--- START STORED DATA ---
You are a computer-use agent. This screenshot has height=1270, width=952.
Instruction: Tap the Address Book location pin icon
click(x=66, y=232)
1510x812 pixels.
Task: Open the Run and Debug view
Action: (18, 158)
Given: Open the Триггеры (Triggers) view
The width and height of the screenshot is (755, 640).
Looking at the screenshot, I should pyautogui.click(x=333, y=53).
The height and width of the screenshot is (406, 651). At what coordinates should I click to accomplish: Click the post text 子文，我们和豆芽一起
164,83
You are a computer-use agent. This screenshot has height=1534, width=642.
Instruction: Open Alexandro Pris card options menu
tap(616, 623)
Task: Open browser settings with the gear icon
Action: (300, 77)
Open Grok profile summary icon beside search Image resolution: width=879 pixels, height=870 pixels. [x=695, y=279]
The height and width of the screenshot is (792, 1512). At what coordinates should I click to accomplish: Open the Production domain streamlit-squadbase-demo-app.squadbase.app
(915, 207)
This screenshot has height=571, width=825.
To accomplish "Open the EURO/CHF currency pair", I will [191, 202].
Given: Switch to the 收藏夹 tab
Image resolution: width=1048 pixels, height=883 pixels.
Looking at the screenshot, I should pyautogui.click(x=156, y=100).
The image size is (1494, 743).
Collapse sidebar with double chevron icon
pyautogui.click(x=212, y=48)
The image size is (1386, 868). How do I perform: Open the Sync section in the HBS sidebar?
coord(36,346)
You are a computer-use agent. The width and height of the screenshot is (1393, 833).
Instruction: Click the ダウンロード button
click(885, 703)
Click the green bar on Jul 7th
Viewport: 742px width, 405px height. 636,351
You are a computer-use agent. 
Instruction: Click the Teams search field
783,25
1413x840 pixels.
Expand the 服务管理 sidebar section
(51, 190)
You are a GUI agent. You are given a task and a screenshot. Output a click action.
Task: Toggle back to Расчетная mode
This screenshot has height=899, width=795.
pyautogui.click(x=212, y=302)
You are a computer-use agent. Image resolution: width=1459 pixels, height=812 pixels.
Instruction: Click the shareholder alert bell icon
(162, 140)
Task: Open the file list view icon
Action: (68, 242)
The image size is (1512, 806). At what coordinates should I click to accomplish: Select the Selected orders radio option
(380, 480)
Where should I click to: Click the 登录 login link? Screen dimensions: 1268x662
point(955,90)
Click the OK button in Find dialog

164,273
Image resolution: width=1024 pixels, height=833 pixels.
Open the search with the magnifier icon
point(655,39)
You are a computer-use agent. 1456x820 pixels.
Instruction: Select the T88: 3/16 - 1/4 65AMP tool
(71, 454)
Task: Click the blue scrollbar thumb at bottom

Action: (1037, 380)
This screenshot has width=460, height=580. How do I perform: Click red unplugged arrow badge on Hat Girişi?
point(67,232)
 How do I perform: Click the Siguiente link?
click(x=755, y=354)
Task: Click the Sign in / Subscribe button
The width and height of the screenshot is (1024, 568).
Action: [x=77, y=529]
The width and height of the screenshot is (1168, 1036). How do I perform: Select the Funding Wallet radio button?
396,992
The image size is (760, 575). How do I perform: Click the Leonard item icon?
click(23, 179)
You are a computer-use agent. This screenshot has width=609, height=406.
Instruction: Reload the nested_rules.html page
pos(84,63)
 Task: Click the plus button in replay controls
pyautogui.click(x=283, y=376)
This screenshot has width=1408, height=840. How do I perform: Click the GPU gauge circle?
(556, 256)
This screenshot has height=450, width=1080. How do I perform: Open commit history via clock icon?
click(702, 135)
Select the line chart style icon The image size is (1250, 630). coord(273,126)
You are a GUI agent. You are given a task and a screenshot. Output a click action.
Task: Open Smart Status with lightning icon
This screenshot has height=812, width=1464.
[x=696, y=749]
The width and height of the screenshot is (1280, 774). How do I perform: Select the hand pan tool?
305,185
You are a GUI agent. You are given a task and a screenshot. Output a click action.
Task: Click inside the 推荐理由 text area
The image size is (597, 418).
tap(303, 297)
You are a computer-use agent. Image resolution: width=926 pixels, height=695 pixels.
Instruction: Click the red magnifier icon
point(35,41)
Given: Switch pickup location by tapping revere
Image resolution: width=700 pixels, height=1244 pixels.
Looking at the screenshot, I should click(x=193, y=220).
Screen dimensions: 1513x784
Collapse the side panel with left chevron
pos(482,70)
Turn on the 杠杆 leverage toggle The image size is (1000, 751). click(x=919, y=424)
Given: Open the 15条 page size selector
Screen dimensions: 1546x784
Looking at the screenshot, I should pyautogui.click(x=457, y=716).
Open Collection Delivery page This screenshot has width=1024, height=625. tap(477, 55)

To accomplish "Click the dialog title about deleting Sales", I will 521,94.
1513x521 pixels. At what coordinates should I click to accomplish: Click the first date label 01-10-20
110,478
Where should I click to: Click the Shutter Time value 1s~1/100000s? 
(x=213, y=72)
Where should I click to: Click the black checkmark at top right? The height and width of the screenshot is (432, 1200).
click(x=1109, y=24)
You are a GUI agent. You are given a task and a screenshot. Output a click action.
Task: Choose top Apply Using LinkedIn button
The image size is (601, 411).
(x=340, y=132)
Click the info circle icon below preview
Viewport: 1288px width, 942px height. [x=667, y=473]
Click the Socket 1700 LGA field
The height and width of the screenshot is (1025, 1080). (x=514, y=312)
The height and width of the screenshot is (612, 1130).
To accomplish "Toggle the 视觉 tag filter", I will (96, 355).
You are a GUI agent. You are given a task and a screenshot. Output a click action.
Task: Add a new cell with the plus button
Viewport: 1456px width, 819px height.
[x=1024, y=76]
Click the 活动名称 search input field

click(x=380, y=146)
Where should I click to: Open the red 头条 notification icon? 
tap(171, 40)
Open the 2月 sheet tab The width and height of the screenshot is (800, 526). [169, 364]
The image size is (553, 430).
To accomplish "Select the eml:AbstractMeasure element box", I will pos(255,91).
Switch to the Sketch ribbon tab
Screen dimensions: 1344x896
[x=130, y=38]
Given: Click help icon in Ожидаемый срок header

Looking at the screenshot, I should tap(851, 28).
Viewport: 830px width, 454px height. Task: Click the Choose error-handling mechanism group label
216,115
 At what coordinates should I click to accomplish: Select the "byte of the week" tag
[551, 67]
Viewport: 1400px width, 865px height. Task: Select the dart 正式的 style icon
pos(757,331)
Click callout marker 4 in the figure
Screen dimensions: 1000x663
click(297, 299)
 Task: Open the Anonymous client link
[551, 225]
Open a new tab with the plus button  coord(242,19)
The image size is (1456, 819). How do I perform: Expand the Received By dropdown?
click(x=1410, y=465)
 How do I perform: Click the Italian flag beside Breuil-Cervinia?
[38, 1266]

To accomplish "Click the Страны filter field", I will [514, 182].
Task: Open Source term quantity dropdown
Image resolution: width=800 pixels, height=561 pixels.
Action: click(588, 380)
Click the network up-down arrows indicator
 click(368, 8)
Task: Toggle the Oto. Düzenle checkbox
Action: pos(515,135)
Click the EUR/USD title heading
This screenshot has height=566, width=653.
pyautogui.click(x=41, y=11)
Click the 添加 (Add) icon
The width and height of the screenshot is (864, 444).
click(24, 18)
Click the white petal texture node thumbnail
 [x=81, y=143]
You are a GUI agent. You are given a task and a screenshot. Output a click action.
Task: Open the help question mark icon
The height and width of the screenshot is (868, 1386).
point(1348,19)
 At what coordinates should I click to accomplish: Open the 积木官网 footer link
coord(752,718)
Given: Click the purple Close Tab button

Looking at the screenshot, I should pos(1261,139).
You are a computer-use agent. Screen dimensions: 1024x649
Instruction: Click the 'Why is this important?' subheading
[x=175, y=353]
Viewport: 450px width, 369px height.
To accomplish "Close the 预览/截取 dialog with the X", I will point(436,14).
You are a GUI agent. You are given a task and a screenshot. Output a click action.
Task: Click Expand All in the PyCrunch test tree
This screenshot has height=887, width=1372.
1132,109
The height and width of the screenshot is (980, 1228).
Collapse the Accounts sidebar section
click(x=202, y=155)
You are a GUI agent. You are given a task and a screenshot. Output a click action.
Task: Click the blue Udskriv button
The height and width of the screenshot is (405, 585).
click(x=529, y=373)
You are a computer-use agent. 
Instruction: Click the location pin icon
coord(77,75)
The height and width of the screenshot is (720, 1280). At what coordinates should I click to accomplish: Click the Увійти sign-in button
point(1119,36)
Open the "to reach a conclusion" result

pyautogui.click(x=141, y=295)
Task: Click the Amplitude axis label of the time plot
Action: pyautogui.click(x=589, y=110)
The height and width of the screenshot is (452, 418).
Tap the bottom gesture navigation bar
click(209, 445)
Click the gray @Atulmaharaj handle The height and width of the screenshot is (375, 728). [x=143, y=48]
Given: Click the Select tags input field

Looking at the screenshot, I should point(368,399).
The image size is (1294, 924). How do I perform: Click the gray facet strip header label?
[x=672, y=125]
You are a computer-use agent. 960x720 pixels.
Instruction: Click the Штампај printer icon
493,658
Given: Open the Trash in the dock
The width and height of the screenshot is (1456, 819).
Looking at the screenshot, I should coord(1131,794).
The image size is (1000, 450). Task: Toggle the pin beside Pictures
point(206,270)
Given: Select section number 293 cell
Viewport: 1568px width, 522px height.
--- END STORED DATA ---
REQUIRED WORK: Lay out everything in the records above, from the line containing "How do I perform: Click the Italian" down to the line containing "point(1348,19)", as a JSON list of strings with one string per line. Leave out blank lines.

RESULT OF THE EXERCISE:
[
  " How do I perform: Click the Italian flag beside Breuil-Cervinia?",
  "[38, 1266]",
  "To accomplish \"Click the Страны filter field\", I will [514, 182].",
  "Task: Open Source term quantity dropdown",
  "Image resolution: width=800 pixels, height=561 pixels.",
  "Action: click(588, 380)",
  "Click the network up-down arrows indicator",
  " click(368, 8)",
  "Task: Toggle the Oto. Düzenle checkbox",
  "Action: pos(515,135)",
  "Click the EUR/USD title heading",
  "This screenshot has height=566, width=653.",
  "pyautogui.click(x=41, y=11)",
  "Click the 添加 (Add) icon",
  "The width and height of the screenshot is (864, 444).",
  "click(24, 18)",
  "Click the white petal texture node thumbnail",
  " [x=81, y=143]",
  "You are a GUI agent. You are given a task and a screenshot. Output a click action.",
  "Task: Open the help question mark icon",
  "The height and width of the screenshot is (868, 1386).",
  "point(1348,19)"
]